§ TASK DATA:
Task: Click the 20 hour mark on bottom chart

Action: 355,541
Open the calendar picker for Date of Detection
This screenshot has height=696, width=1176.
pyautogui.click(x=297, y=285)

§ WRITTEN TASK: Count the lines in the items above that contain the word "mark". Reply with the number alone.

§ SOLUTION FOR THIS EXERCISE: 1